The must-read of the month is this touching article about JoAnne Bjerke, who doesn’t let her age or her Alzheimer’s diagnosis keep her from sharing her accordion talents with others: 87-year-old accordion player sets toes a-tapping at Tri-City senior facilities
It’s the music, my dear, that keeps you young. I play almost every day, either for other people or just myself. It’s important that people keep music in their lives because they will not only live longer, they’ll be happier and feel better at the same time. […] Just wait until you’re old, you’ll see what I mean as long as you keep music in your life.
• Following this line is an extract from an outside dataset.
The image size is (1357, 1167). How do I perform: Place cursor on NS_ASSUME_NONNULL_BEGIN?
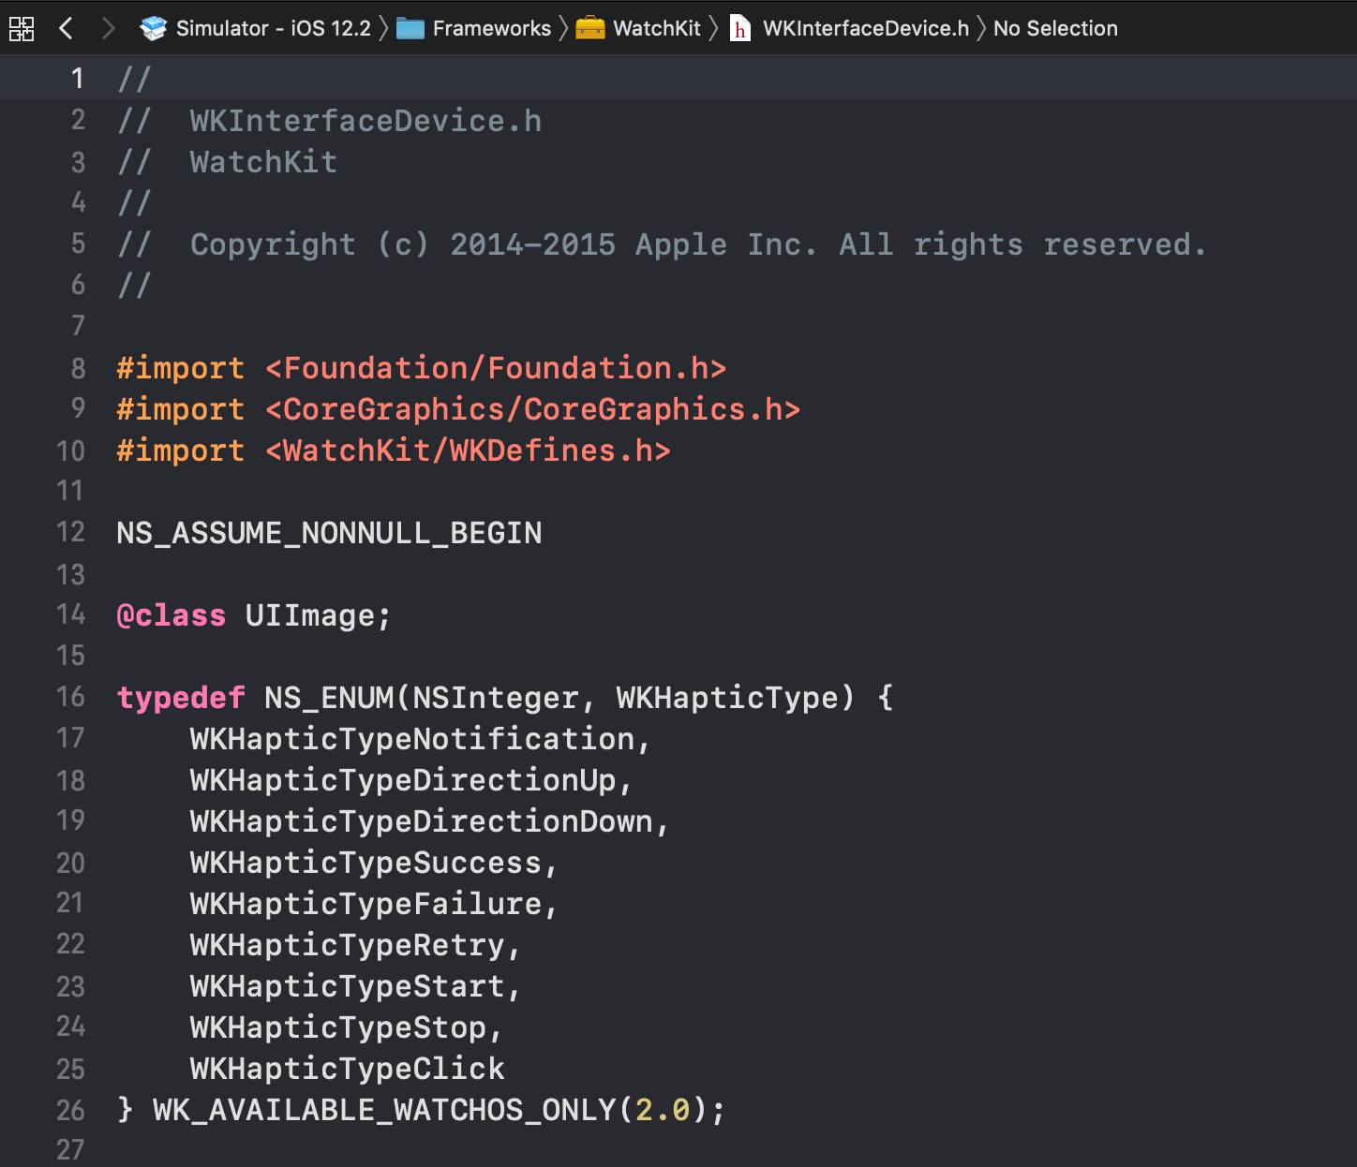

Actress Donna Garner was almost perfectly suited for the part of the accordion-playing Czech mother in the musical “Once”. The only problem? She didn’t know how to play the accordion, and the audition was in eight days… Once: A musical with a different kind of love story
After nearly two decades of entertaining, legendary street performer “The Great Morgani” falls victim to tougher city codes: No more Morgani: Santa Cruz accordionist says he’s sidelined by city enforcement
The Santa Cruz Sentinal quickly responded with an editorial.
Kudos to Arsenal player Laurent Koscielny for kicking in (see what I did there?) some of his own money to help save France’s oldest accordion factory. Yet another reason why Arsenal is my favorite Premier League team, even if they do always try to walk it in…
Finally, in defense of North Dakota’s decision to spend tax dollars to buy a certain piece of accordion history, Clay Jenkinson asks, “When did we get too sophisticated to honor Lawrence Welk?”
I know the Welk farm is out of the way… You have to want to go there, and when you get there, out there in the middle of nowhere, there is not very much to see. Maybe that IS the point. Welk should be a hero to every dreamy North Dakota kid who wants to start a band in his garage, every fifth grade doodler who dreams of being Michelangelo, every shy farm girl who dreams of being a Rockette or performing with the Berlin Philharmonic.